Ratified in 1997, the Kyoto protocol is an international environmental treaty conducted by the United Nations Framework Convention on Climate Change (UNFCCC). It applied a principle of “common differentiated responsibilities” and recognized the responsibility of industrialized countries in current levels of greenhouse gases (GHG) emissions. It aimed at reducing six of the main greenhouse gases (Carbon dioxide, methane, nitrous oxide, hydrofluorocarbons, perfluorocarbons and sulphur hexafluoride), to stabilize« greenhouse gas concentrations in the atmosphere at a level that would prevent dangerous anthropogenic interference with the climate system » . But, what were the impacts of the Kyoto protocol on the world energy scene have been, more than a decade after its ratification ?
Changing the way we see energy
First of all, it established a mechanism of trading emission reduction credits, creating an international quota market,(the international market of emission rights), on which signatory countries can exchange their quotas. Countries received quotas of GHG emissions, according to their target to reduce. This carbon trading and other Kyoto mechanisms influenced the energy market because it changed the way we perceive energy (in its form, its use and the way we use it).
« Governance by carbon »
Second of all, the first ten years of the Kyoto Protocol have seen many countries introduce environmental policies to fight against climate change and which form a new form of “governance by carbon” . As a consequence, the energy scene saw the emergence of cleaner energies. For instance, natural gas and LNG had and still have a growing importance, favored by environmental considerations, and also thanks to the liberalisation of electricity markets (which drove to regulation, restructuring, privatization and competition to organize the gas market ). Moreover, renewables increased and represent 16% of global final energy consumption comes from renewable energies.
In addition, nuclear energy plays an important part. The International Atomic Energy Agency (IAEA), concluded that, based on a number of country case studies, nuclear power plants would lead to “long-term certifiable GHG reductions relative to fossil fuel projects”. In its latest publication “Energy Policy for Europe” published in January 2007, the European Commission stressed that nuclear power production must be considered as an option to reduce CO2 emissions and to meet the targets of the Kyoto protocol. The IEA’s figures show that nuclear grew a lot over the past 40 years, from 0,9% of total primary energy in 1973, to 5,8% in 2009.
Global dependence on oil
But we can also mention that there is still a global dependence on fossil energies, which are great emitters of GHG. For instance, the use of coal (the most polluting source of energy) increased from 24,6% of total primary energy supply in 1973, to 27,6% in 2009 . It is due to its cheap cost. In addition, oil still have the highest share in total primary energy supply : 32% in 2009. It shows the Kyoto protocol didn’t change he global energy mix in favour of clean or renewable energies, since fossil energies still are predominant. Moreover, the USA didn’t ratify Kyoto Protocol and was at the time the biggest polluter (now replaced by China).

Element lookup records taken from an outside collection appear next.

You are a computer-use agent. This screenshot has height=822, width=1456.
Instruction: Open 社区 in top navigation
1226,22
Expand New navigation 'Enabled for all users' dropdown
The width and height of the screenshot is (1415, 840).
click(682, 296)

On an international scale, it allowed a global discussion and agreement on reducing CO2 emissions and global warming. This was an historic agreement and it is now difficult to sign another (Cop15 in Copenhagen, Cancun and Durban failures). As the protocol was ratified, the IEA started discussing the issue of energetic security with other actors and countries, but on a technical scale, it didn’t compensate the obstacle to the global discussion which is countries don’t trust each other and still are in relations of confrontation .
As a conclusion we can say that the Kyoto Protocol was the first binding international treaty and in this sense was a big step towards the fight against global warming. It allowed a global discussion and agreement on CO2 emissions cuts and permitted to implement environmental measures that changed a little bit the global energy mix. But as shown by the IAE’s figures, fossil energies still have a great importance in the global energy mix and dependence on fossil fuels is not likely to change on the mid-term view. Moreover, there is still no continuation after the end of the agreement in 2012. The Kyoto Protocol ratification had a limited impact on the global energy scene and energy markets as it changed a minima the global energy mix.